Here are some more details from the article about Hensarling’s commitment to economic liberty.

Mr. Hensarling has been a vocal critic of taxpayer backstops for the private sector. He voted against the Wall Street rescue package in the fall of 2008 and supported measures to ease the importation of prescription drugs. He even picked a fight with one of the largest employers in his backyard—American Airlines—by supporting initiatives to allow more long-distance flights out of Dallas’s Love Field, the home base for rival Southwest Airlines. Now, his other potential targets include: the Export-Import Bank of the U.S., which makes loans to American companies that do business overseas, and the Terrorism Risk Insurance Act, a temporary backstop created in the aftermath of 9/11 to insure construction projects. The latter measure expires at the end of 2014, unless Mr. Hensarling’s committee acts to extend it. “In every jurisdictional area that I can get my fingers on, I want to move us away from the Washington insider economy,” he said. Mr. Hensarling sharpened his free-market views when he studied economics under former Sen. Phil Gramm at Texas A&M University.

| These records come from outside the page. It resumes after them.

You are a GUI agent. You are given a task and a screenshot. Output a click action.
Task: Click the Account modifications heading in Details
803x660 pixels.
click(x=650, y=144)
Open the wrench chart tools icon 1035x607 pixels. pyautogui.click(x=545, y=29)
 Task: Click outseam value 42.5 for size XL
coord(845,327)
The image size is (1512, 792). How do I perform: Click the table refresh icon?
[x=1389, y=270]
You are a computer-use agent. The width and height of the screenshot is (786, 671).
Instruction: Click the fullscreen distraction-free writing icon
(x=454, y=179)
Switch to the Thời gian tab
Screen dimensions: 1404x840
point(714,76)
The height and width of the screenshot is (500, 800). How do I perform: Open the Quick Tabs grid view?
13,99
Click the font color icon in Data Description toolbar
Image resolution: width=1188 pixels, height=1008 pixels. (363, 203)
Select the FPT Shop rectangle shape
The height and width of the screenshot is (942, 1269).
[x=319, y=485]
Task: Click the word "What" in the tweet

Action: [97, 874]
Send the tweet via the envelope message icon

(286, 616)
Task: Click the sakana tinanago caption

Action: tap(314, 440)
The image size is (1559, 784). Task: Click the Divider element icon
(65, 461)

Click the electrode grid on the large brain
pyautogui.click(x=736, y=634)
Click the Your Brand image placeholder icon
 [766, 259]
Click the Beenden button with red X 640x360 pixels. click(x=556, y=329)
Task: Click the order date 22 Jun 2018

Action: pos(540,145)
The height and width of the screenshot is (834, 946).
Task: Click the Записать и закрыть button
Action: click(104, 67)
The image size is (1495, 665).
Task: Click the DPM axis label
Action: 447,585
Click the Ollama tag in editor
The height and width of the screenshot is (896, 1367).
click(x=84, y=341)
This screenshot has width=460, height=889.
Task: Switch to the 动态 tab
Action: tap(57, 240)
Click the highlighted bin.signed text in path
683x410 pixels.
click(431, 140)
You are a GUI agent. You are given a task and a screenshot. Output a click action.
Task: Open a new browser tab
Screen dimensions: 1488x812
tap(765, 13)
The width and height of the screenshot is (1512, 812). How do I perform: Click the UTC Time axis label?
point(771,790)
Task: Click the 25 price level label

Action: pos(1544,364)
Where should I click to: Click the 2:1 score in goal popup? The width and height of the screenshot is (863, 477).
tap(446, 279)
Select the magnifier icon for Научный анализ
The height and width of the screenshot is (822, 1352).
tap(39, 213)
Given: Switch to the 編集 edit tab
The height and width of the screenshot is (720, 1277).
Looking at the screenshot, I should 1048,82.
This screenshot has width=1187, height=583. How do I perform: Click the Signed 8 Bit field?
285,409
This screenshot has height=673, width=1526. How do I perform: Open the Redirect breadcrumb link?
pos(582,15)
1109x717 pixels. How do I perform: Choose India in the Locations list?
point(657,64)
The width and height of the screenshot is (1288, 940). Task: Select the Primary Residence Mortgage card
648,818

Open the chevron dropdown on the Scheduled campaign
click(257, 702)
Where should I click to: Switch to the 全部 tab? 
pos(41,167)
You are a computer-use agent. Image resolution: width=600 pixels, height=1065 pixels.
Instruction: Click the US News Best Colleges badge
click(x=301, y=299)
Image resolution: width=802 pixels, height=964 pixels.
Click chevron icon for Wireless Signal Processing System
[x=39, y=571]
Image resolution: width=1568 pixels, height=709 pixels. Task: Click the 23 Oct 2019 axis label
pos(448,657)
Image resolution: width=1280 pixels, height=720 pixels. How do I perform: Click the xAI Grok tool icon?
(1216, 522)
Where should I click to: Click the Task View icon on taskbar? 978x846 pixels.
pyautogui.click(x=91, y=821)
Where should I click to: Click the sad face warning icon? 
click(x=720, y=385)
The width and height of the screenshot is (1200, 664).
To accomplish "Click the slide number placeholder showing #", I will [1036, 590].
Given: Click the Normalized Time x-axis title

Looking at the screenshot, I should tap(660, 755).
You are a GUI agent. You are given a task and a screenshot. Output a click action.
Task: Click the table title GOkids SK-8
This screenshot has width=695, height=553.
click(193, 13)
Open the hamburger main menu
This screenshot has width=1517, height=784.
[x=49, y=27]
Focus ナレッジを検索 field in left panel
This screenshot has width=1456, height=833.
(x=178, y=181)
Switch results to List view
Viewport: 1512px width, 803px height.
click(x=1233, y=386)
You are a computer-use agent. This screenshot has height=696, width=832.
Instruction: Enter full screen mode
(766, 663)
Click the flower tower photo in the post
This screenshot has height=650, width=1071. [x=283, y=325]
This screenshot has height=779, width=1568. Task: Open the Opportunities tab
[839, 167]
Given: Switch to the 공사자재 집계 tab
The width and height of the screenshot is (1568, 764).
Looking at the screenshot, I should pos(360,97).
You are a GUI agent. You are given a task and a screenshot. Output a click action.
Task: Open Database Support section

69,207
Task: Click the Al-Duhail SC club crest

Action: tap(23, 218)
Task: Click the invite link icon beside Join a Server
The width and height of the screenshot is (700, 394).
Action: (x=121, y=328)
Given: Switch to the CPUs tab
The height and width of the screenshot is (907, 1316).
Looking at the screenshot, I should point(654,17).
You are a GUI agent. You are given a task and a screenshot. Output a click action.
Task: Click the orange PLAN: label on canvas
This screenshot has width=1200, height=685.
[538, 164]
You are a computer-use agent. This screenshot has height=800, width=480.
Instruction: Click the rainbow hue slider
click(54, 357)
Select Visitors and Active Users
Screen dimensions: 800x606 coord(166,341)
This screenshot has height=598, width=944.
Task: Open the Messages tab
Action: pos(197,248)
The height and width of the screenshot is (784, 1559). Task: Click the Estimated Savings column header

I’m especially happy to see that he wants to end the corrupt system of subsidies from the Export-Import Bank, which is a typical example of big businesses being anti-free market.

So what does all this mean? Perhaps not much in the short run, particularly with Obama in the White House and Tim Johnson of South Dakota chairing the Senate Banking Committee.

In the long run, though, this is a positive sign. Our prosperity and liberty depend on small government and free markets, so we need at least a few lawmakers who understand that there shouldn’t be any special favors for big interest groups.